PROJECT SUMMARY In the United States, colorectal cancer (CRC) mortality is markedly higher in African-American (AA) patients than any other racial or ethnic group. Treatment options, socioeconomic status (SES), comorbidities, and tumor characteristics contribute to survival disparities. Tumor characteristics focused on metabolism and microbiology

have been rarely studied in relation to CRC mortality and racial/ethnic group, and thus requires further investigation. Metabolites are substrates and products of metabolism required by tumor cells for gene regulation, growth, and immune responses.

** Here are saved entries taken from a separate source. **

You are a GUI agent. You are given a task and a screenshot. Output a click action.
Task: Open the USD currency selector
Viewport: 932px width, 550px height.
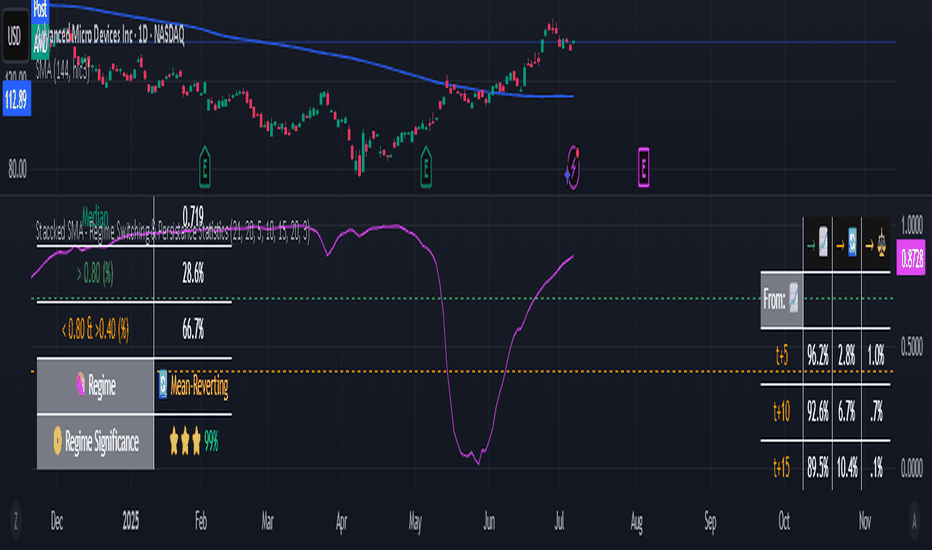tap(15, 36)
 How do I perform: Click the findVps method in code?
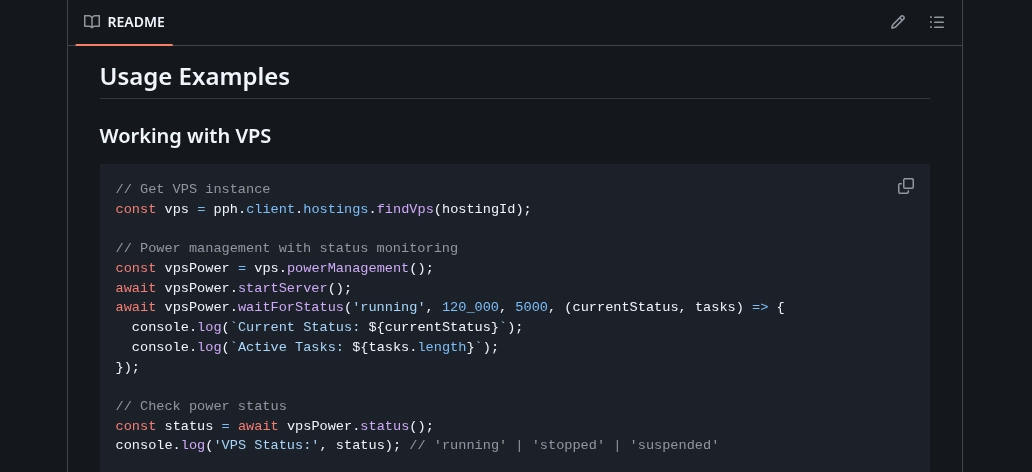tap(405, 209)
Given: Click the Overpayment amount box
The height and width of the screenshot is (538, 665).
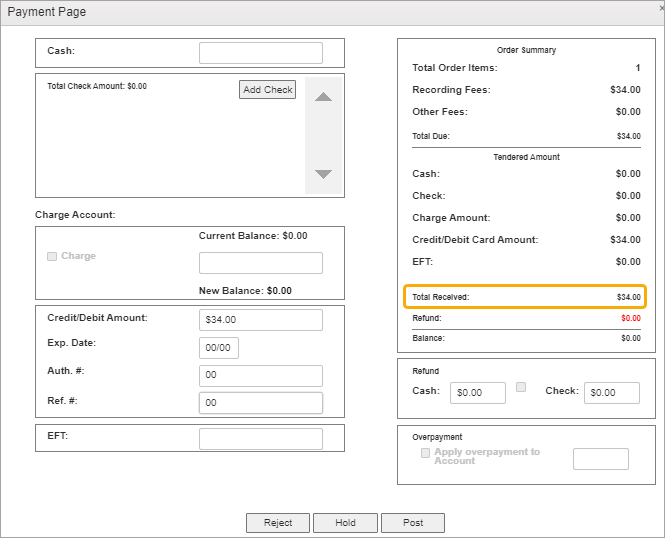Looking at the screenshot, I should pyautogui.click(x=600, y=459).

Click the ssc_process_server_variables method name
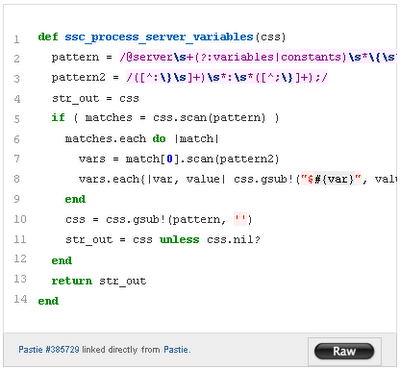pos(159,37)
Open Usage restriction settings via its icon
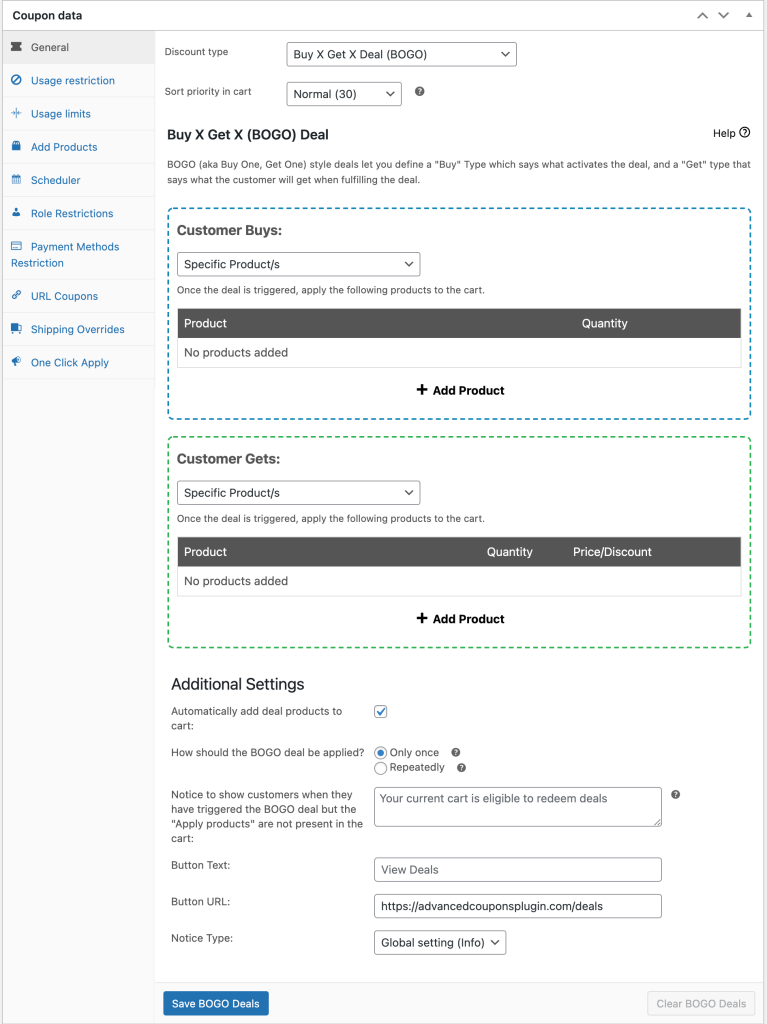Image resolution: width=767 pixels, height=1024 pixels. (x=18, y=80)
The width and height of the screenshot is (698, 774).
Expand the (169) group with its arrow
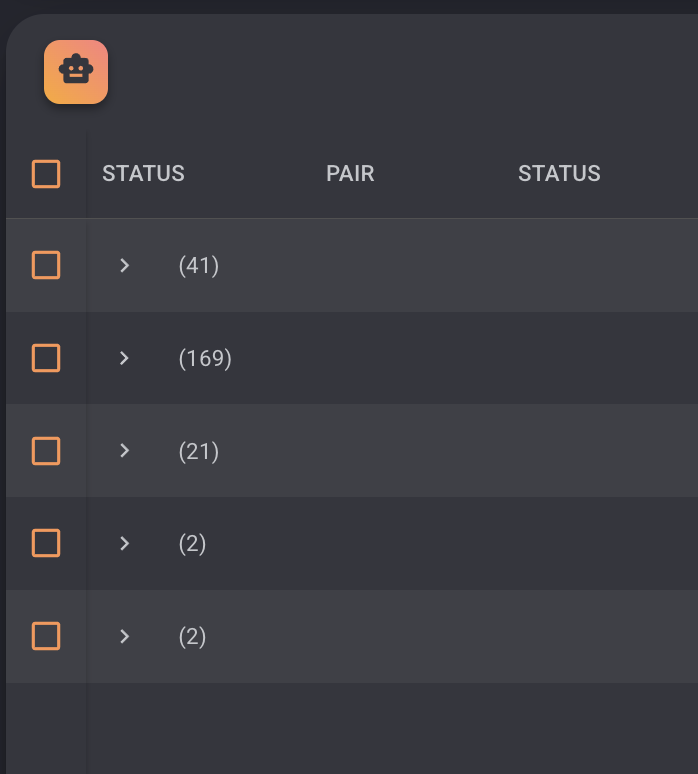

They can modulate the metabolism and efficacy of chemotherapeutic drugs,

therefore are linked to CRC treatment response and mortality rates. Differences in lifestyle factors (i.e., diet, physical activity), social determinants of health, and environmental exposures exist between racial/ethnic groups and affect metabolite production in CRC. In addition, the colon microbiome is a major modulator of metabolites

and has been implicated in CRC. Given that metabolites are susceptible to modulation by lifestyle factors that differ between racial/ethnic groups, and tumor characteristics contribute to disparities in CRC mortality, we hypothesize that differences in CRC metabolites and microbiome between racial/ethnic groups account

for disparities in clinical outcomes. Our objective is to address the lack of knowledge in this area by performing a discovery metabolomics approach to identify salient features of CRC metabolism inherent to race. We will also examine how the microbiome and metabolome change during the continuum of CRC care, associate

with treatment responses, and are affected by SES. In specific aim 1, we will use untargeted metabolomics, metabolic pathway analysis, and molecular networking approaches to identify CRC tumor tissue metabolites specific to AAs, with stratification by sex, stage, and SES. This will generate the first ever metabolic signatures

of CRC in AAs and will include exogenous metabolites derived from environmental exposures and the microbiome. For specific aim 2, we will identify the impact of surgery and chemotherapeutic treatments on the CRC stool microbiome. We will identify microbiota unique to AA patients and determine if factors related to SES

including diet, physical activity, and body mass index may confound this association. We will ultimately determine how the response to treatment differs between AA and non-Hispanic white patients to better understand mechanisms of increased mortality in AAs with CRC. The immediate outcomes of this proposal are: 1) generation

of the first metabolic signature of CRC by race, 2) identification of novel microbial and environmental metabolites of CRC by race, 3) the first characterization of microbiome and metabolite changes at crucial time points along the continuum of CRC care (e.g., diagnosis, surgery, chemotherapy) and associations to SES. This data will

generate new hypotheses regarding tumor characteristics and cancer outcomes. Our long-term goal is to improve patient outcomes by identifying key metabolic pathways and microbiota that differ between race/ethnicity, SES and may be exploited for the development of more effective therapeutic interventions.